*** Block opens ***

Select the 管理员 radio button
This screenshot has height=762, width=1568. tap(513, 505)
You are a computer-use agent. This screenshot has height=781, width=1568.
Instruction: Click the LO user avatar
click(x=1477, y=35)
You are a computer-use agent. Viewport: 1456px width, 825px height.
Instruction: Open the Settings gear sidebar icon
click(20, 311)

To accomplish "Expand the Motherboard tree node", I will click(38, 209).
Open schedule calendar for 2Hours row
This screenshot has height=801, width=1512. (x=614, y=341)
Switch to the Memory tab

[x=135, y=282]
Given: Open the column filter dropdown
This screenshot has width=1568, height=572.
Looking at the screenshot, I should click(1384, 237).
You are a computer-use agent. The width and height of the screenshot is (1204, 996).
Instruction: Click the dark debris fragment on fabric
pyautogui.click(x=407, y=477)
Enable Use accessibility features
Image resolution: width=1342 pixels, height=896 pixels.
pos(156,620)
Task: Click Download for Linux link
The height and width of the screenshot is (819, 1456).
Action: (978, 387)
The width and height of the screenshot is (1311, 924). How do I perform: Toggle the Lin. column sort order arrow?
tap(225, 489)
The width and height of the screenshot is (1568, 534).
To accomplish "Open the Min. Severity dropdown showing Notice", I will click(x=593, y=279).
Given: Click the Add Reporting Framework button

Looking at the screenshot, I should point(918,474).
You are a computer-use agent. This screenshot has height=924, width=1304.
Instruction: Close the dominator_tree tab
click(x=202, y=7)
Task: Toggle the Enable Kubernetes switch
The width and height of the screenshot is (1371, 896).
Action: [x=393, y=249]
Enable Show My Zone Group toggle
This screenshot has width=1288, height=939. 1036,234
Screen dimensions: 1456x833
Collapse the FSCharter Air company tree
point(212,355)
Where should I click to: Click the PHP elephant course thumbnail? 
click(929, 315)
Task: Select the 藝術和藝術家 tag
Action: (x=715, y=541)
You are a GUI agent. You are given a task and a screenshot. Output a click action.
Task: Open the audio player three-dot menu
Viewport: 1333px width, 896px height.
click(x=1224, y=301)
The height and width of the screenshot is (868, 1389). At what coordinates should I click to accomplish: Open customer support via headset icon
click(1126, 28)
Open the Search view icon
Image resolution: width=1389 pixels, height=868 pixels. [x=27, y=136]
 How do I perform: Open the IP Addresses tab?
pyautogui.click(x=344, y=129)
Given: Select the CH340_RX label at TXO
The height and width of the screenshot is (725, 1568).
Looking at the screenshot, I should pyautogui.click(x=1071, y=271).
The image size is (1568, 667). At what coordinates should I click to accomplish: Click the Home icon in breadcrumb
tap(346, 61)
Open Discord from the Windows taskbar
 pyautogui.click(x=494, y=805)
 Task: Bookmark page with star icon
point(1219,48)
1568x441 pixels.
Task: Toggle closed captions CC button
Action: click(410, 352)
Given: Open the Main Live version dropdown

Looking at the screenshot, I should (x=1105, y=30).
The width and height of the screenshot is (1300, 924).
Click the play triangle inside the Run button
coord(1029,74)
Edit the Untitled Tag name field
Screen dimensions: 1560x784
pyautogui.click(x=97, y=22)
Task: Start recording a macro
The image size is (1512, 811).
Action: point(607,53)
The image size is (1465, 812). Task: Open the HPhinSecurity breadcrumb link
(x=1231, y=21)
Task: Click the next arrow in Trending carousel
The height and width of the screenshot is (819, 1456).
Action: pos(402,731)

*** Block closes ***

= Aim of the task =
Return the entries above exactly as they appear.

= Solved exercise =
Select the 管理员 radio button
This screenshot has height=762, width=1568. tap(513, 505)
You are a computer-use agent. This screenshot has height=781, width=1568.
Instruction: Click the LO user avatar
click(x=1477, y=35)
You are a computer-use agent. Viewport: 1456px width, 825px height.
Instruction: Open the Settings gear sidebar icon
click(20, 311)

To accomplish "Expand the Motherboard tree node", I will click(38, 209).
Open schedule calendar for 2Hours row
This screenshot has height=801, width=1512. (x=614, y=341)
Switch to the Memory tab

[x=135, y=282]
Given: Open the column filter dropdown
This screenshot has width=1568, height=572.
Looking at the screenshot, I should click(1384, 237).
You are a computer-use agent. The width and height of the screenshot is (1204, 996).
Instruction: Click the dark debris fragment on fabric
pyautogui.click(x=407, y=477)
Enable Use accessibility features
Image resolution: width=1342 pixels, height=896 pixels.
pos(156,620)
Task: Click Download for Linux link
The height and width of the screenshot is (819, 1456).
Action: (978, 387)
The width and height of the screenshot is (1311, 924). How do I perform: Toggle the Lin. column sort order arrow?
tap(225, 489)
The width and height of the screenshot is (1568, 534).
To accomplish "Open the Min. Severity dropdown showing Notice", I will click(x=593, y=279).
Given: Click the Add Reporting Framework button

Looking at the screenshot, I should point(918,474).
You are a computer-use agent. This screenshot has height=924, width=1304.
Instruction: Close the dominator_tree tab
click(x=202, y=7)
Task: Toggle the Enable Kubernetes switch
The width and height of the screenshot is (1371, 896).
Action: [x=393, y=249]
Enable Show My Zone Group toggle
This screenshot has width=1288, height=939. 1036,234
Screen dimensions: 1456x833
Collapse the FSCharter Air company tree
point(212,355)
Where should I click to: Click the PHP elephant course thumbnail? 
click(929, 315)
Task: Select the 藝術和藝術家 tag
Action: (x=715, y=541)
You are a GUI agent. You are given a task and a screenshot. Output a click action.
Task: Open the audio player three-dot menu
Viewport: 1333px width, 896px height.
click(x=1224, y=301)
The height and width of the screenshot is (868, 1389). At what coordinates should I click to accomplish: Open customer support via headset icon
click(1126, 28)
Open the Search view icon
Image resolution: width=1389 pixels, height=868 pixels. [x=27, y=136]
 How do I perform: Open the IP Addresses tab?
pyautogui.click(x=344, y=129)
Given: Select the CH340_RX label at TXO
The height and width of the screenshot is (725, 1568).
Looking at the screenshot, I should pyautogui.click(x=1071, y=271).
The image size is (1568, 667). At what coordinates should I click to accomplish: Click the Home icon in breadcrumb
tap(346, 61)
Open Discord from the Windows taskbar
 pyautogui.click(x=494, y=805)
 Task: Bookmark page with star icon
point(1219,48)
1568x441 pixels.
Task: Toggle closed captions CC button
Action: click(410, 352)
Given: Open the Main Live version dropdown

Looking at the screenshot, I should (x=1105, y=30).
The width and height of the screenshot is (1300, 924).
Click the play triangle inside the Run button
coord(1029,74)
Edit the Untitled Tag name field
Screen dimensions: 1560x784
pyautogui.click(x=97, y=22)
Task: Start recording a macro
The image size is (1512, 811).
Action: point(607,53)
The image size is (1465, 812). Task: Open the HPhinSecurity breadcrumb link
(x=1231, y=21)
Task: Click the next arrow in Trending carousel
The height and width of the screenshot is (819, 1456).
Action: pos(402,731)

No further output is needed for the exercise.